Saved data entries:

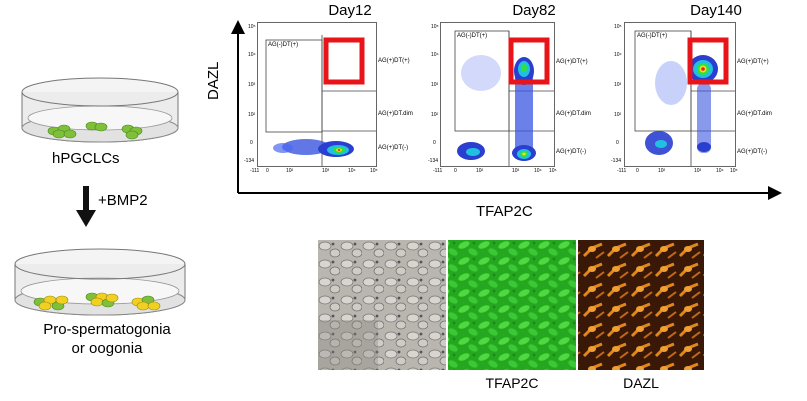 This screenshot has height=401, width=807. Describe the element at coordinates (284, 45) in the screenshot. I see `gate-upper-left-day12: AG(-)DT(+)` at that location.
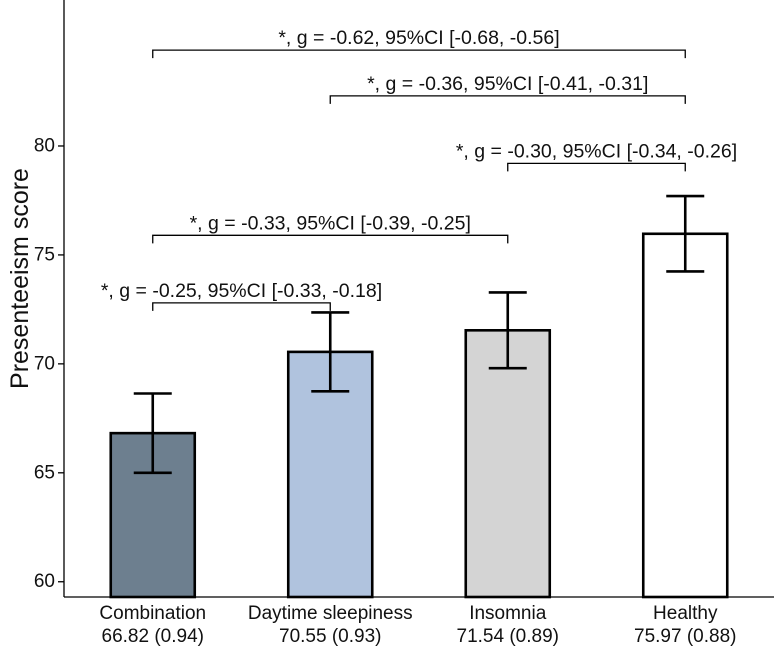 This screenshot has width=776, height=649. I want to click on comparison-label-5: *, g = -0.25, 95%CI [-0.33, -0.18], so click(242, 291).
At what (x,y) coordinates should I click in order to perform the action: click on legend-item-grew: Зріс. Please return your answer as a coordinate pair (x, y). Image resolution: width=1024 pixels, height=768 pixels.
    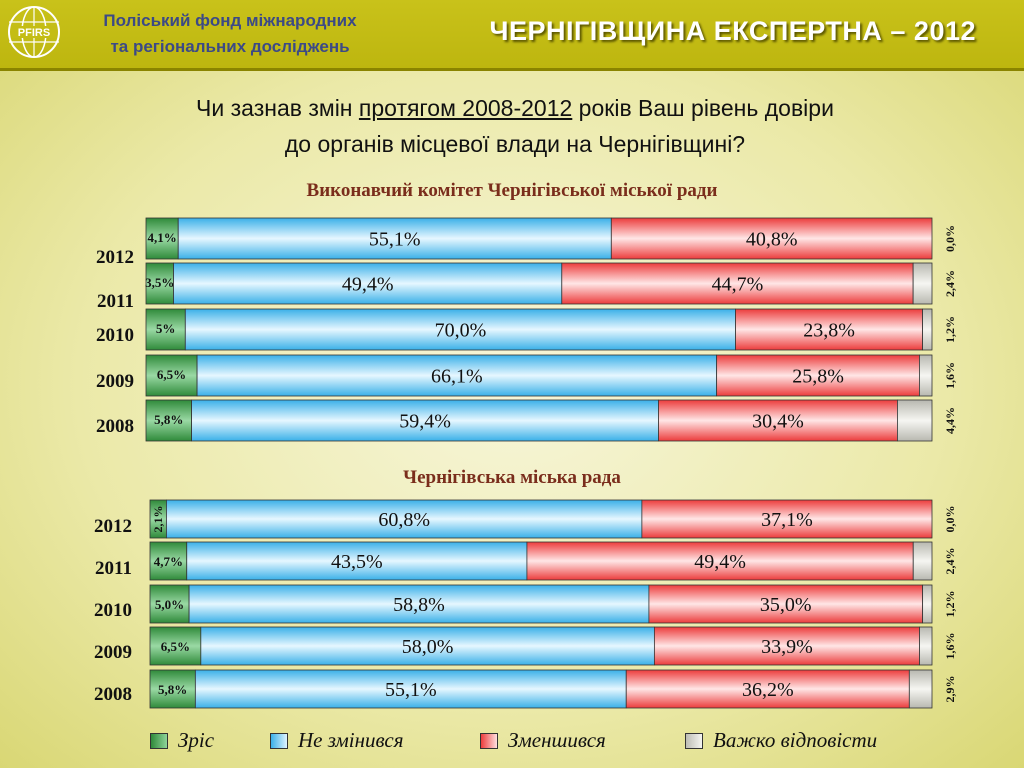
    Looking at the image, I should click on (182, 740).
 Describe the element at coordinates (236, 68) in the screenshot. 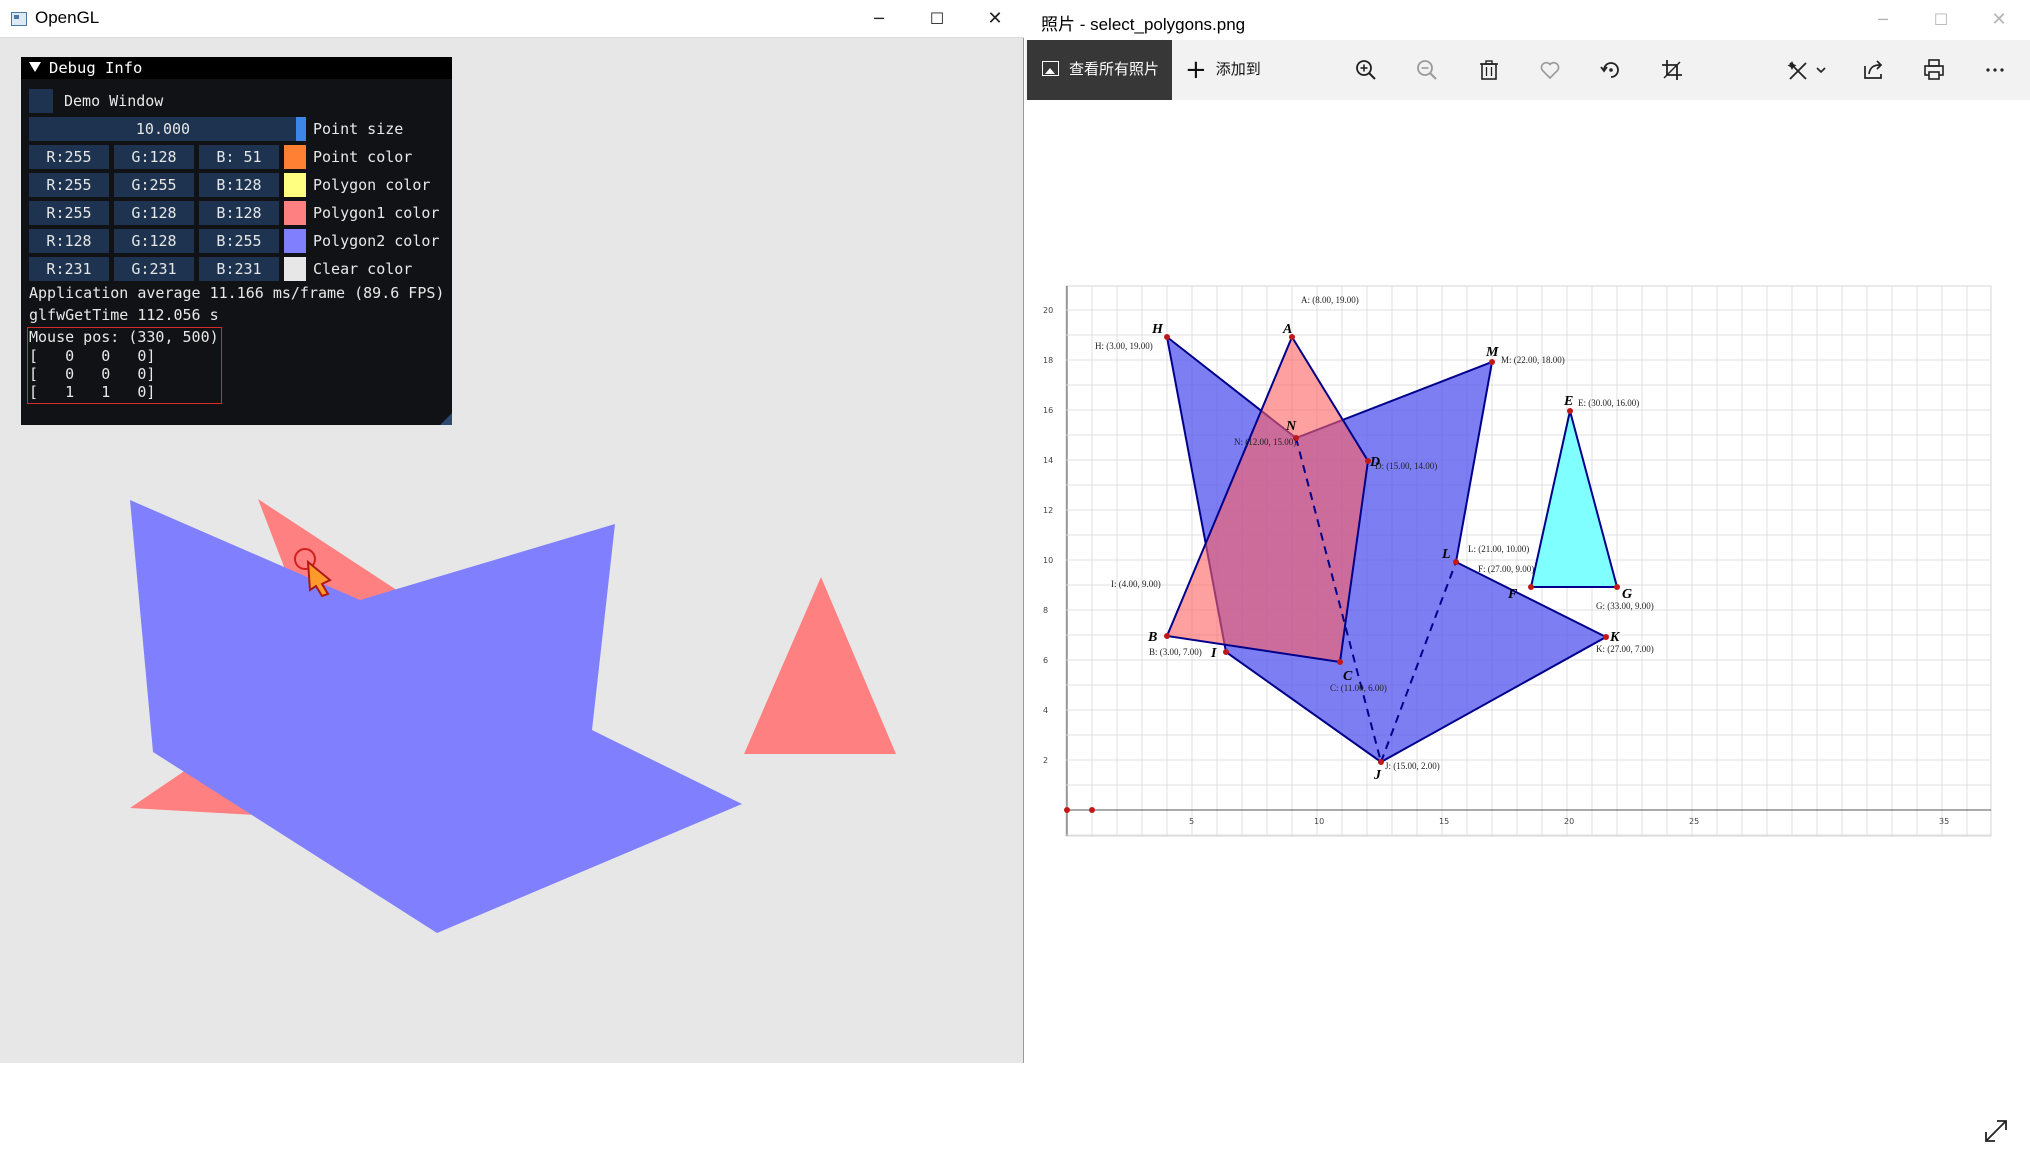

§ Activity
Extract every line of text from the material above verbatim, leaving out the pictures.

§ Exercise result
 This screenshot has height=401, width=807. Describe the element at coordinates (284, 45) in the screenshot. I see `gate-upper-left-day12: AG(-)DT(+)` at that location.
 This screenshot has width=776, height=649. I want to click on comparison-label-5: *, g = -0.25, 95%CI [-0.33, -0.18], so click(242, 291).
At what (x,y) coordinates should I click in order to perform the action: click on legend-item-grew: Зріс. Please return your answer as a coordinate pair (x, y). Image resolution: width=1024 pixels, height=768 pixels.
    Looking at the image, I should click on (182, 740).
 Describe the element at coordinates (236, 68) in the screenshot. 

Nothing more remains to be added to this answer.